Zrobienie postojówki z diody to jakieś 1,50zł i troszkę cyny. Zero wiedzy o elektronice.

Ja mam kupe diod w aucie, ostatnio nawet pomaranczowe postojowki i nikt sie jeszcze nie przyczepił. Jesli chcesz oszczedzic na prądzie - daruj sobie. Alternator daje tyle prądu, że wystarczy i na pięćset woltową żąrówę...

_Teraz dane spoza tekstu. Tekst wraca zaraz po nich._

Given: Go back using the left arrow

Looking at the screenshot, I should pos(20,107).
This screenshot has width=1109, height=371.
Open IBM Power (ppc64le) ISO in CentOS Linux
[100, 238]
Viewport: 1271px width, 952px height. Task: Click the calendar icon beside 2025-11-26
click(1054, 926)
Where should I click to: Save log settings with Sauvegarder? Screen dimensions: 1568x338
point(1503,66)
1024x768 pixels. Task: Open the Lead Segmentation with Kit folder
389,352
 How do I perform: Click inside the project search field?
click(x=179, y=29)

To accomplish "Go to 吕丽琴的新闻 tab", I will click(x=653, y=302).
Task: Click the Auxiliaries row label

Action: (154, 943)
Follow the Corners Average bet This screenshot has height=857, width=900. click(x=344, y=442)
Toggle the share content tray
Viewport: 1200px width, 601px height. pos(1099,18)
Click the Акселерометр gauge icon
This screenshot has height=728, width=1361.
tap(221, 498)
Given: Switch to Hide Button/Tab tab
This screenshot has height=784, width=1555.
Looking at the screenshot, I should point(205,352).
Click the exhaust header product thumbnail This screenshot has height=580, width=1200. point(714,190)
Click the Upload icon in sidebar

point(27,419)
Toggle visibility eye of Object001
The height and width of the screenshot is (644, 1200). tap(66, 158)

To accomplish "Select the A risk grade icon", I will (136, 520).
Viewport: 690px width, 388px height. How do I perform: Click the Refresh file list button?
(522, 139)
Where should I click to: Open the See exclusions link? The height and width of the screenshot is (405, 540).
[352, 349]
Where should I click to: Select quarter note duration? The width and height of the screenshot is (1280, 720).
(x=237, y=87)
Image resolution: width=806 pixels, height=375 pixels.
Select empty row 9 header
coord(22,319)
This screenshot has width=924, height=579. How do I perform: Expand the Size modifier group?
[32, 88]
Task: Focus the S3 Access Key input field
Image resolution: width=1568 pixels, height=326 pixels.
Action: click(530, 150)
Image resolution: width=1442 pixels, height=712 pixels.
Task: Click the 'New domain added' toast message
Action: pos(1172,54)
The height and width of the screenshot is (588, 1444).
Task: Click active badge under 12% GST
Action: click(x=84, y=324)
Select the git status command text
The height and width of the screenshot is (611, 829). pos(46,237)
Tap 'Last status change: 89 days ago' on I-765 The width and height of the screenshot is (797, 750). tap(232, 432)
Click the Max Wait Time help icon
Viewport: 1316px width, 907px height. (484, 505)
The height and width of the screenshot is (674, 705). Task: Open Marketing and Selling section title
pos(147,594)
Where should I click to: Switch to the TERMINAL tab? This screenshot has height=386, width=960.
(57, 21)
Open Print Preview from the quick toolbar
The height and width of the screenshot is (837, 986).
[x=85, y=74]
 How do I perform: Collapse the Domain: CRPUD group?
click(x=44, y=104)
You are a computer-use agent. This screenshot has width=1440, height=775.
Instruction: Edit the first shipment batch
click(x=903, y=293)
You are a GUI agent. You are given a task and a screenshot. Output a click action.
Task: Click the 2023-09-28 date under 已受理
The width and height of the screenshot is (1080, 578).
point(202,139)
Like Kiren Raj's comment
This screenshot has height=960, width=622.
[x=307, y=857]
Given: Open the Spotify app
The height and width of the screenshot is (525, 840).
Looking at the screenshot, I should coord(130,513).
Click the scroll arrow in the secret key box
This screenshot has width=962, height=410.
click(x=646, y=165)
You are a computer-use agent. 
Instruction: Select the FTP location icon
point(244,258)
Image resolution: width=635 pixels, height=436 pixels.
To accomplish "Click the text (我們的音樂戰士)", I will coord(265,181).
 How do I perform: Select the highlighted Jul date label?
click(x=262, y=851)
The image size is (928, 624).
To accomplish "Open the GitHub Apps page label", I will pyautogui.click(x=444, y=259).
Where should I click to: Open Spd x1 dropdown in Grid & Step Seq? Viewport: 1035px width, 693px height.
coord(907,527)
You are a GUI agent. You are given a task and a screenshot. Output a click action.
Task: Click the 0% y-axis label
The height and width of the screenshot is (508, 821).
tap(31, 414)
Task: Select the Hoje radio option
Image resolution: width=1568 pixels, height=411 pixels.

... na diodach portfelowo też nie zaoszczędzisz. To tylko moda, ew. biała barwa diody nie do uzyskania z postojówki w5w czynią je popularne.
  
 
Cytat:
2007-02-17 20:31:27, Cwikus pisze:
wystarczy i na pięćset woltową żąrówę... ... .

NMSP

a tak serio to diodowe zarowki to lipa..przede wszystkim jak juz wejdzie przepis (w co watpie bo pis go uwali w senacie) to i tak trzeba bedzie jezdzic na swiatlach mijania wiec postojowki zadnego znaczenia tu nie maja

jak ju to kupic swiatla dzienne i tyle..ale moim zdaniem to zawracanie dupy..koszt jazdy na swiatlach jest nieauwazalnie wiekszy niz bez swiatel..
  
 
Na elektronice to wisz-dioda zwykła daje światło skupione przez soczewke a ta ,o której nadmieniam daje bardziej rozproszone-jest wklęsła i są one przystosowane bez cynowych patentów.Przy dość częstych problemach(forum)z alternatorem może być to alternatywa.A -Cwikus to na elektronice zemby zjadł i portki spierdział
  
 
Cytat:
2007-02-17 20:37:43, qbaj pisze:
koszt jazdy na swiatlach jest nieauwazalnie wiekszy niz bez swiatel..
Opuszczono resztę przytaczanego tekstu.